* _STATED EXERCISE_: Rewrite the lines from the one containing "name column header" up to and including the one containing "[x=1139, y=431]", renaming "dropdown" to "drop-down list" and leaving everything else unchanged.

....

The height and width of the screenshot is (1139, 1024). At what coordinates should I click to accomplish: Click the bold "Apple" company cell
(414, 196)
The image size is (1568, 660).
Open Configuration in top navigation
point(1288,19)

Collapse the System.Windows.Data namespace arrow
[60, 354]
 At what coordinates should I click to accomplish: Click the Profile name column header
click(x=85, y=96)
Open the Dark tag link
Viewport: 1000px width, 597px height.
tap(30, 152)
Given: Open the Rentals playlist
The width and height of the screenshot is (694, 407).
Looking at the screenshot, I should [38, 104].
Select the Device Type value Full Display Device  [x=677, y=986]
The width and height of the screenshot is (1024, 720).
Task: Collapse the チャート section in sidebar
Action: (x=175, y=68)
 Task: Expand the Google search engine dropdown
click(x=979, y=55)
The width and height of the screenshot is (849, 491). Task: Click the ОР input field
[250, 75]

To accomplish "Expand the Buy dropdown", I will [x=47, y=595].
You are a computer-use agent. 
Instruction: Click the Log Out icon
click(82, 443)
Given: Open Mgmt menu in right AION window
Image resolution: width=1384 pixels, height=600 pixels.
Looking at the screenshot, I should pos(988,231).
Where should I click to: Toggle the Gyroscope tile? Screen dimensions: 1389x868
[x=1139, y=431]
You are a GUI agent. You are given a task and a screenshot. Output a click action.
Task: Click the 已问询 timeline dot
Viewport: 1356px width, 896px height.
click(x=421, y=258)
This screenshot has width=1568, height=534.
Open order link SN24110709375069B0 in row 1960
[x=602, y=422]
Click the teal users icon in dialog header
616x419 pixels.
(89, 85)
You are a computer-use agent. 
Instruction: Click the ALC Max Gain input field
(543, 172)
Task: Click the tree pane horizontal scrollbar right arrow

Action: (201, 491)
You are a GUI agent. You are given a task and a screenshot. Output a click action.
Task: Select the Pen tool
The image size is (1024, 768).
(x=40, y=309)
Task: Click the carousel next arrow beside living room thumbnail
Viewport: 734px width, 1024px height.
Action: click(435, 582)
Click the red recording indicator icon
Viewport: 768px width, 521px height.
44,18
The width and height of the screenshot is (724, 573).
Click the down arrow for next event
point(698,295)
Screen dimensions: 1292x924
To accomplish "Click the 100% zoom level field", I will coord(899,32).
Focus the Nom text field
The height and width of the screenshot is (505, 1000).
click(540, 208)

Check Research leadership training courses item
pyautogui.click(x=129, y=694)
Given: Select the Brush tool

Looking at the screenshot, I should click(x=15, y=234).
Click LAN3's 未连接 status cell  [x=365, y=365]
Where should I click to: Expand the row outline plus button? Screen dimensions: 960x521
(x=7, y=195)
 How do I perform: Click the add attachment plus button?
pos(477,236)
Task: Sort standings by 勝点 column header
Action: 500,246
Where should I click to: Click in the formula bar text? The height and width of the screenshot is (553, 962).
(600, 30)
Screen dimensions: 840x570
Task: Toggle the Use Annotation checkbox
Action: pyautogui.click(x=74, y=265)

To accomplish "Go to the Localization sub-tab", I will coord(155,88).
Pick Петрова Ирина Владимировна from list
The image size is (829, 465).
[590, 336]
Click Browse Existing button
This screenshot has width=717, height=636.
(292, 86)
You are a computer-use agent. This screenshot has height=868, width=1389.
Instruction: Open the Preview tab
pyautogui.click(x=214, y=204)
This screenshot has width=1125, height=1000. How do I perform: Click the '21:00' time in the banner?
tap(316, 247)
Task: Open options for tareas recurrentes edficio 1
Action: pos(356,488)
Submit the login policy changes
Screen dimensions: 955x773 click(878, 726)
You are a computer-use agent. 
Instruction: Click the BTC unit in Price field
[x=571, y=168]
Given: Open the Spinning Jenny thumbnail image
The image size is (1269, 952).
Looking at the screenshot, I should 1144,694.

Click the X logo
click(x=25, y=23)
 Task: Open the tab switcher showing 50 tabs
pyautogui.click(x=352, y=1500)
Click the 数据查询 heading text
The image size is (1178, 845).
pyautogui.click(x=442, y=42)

....

* _SOLUTION BELOW_:
 At what coordinates should I click to accomplish: Click the Profile name column header
click(x=85, y=96)
Open the Dark tag link
Viewport: 1000px width, 597px height.
tap(30, 152)
Given: Open the Rentals playlist
The width and height of the screenshot is (694, 407).
Looking at the screenshot, I should [38, 104].
Select the Device Type value Full Display Device  [x=677, y=986]
The width and height of the screenshot is (1024, 720).
Task: Collapse the チャート section in sidebar
Action: (x=175, y=68)
 Task: Expand the Google search engine drop-down list
click(x=979, y=55)
The width and height of the screenshot is (849, 491). Task: Click the ОР input field
[250, 75]

To accomplish "Expand the Buy drop-down list", I will [x=47, y=595].
You are a computer-use agent. 
Instruction: Click the Log Out icon
click(82, 443)
Given: Open Mgmt menu in right AION window
Image resolution: width=1384 pixels, height=600 pixels.
Looking at the screenshot, I should pos(988,231).
Where should I click to: Toggle the Gyroscope tile? Screen dimensions: 1389x868
[x=1139, y=431]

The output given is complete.